Wednesday, November 9, 2016

Trickle Data Load


Problem statement: The enterprise needs to load millions of rows form legacy Salesforce CRM to new Salesforce CRM. While IT team continue data migration activity other business units must be able to use system for day to day operations. For example, resolving customer issues, responding queries, marketing activity and so on. Salesforce multitenant architecture with verity of APIs (Bulk /SOAP/Rest) handle this very well with very few exceptions.  

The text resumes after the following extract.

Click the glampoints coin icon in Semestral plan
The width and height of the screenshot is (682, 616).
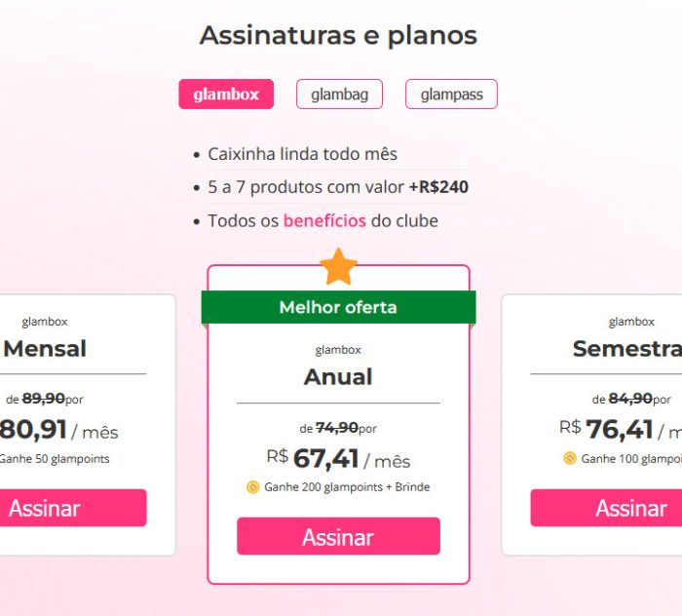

The particular problem that I want to highlight global search. When we bulk load data it affects global search indexing. Global search work asynchronously but gives a feel of near real time. But what we have to load is billions of rows. When we load high volumes of data if make the global search unusable as the indexing is not complete. In our test it took whole week for global search to work properly. CSR users were not very happy about it and they break various SAL due to this.


Solution:
The approach is load data as slowly as possible. If you load relatively less records (say 5k or less) the global search is available in the matter of seconds (for me, it was less than 30 seconds). So, instead of loading data in bulk we choose to load data in “Trickle Load” fashion. In a way it’s exactly opposite of bulk data loading. In Bulk data loading we upload all data and periodically keep checking the status. In Trickle load we load small chunk and wait for salesforce to finish updating global indexes. After some time, we submit again another chunk and this can go on and on till we finish.
If you think of this in a way, it’s just tread of between limits.

How to Trickle Load huge data?

1.   Split large CSV file of data into batches of 5k (php code is provided at the bottom)
2.   Trigger job of data loading at every 5 minutes to insert one batch file
3.   The easiest way for me was using data loader CLI to run from command prompt


Things to keep in mind:
·     With this approach we can load max 1,440,000 records per 24 hours (5k * (24* 12(batches per hour)))
·     As the wait time increase you will notice less problem of jamming the global search indexes. As the wait time reduced you will notice more the problem of jamming the global search indexes
·     Higher API consumption can be result with this approach.
·     We consider to wait for 5 minutes but you can choose another number as per your ability to wait after jamming problem.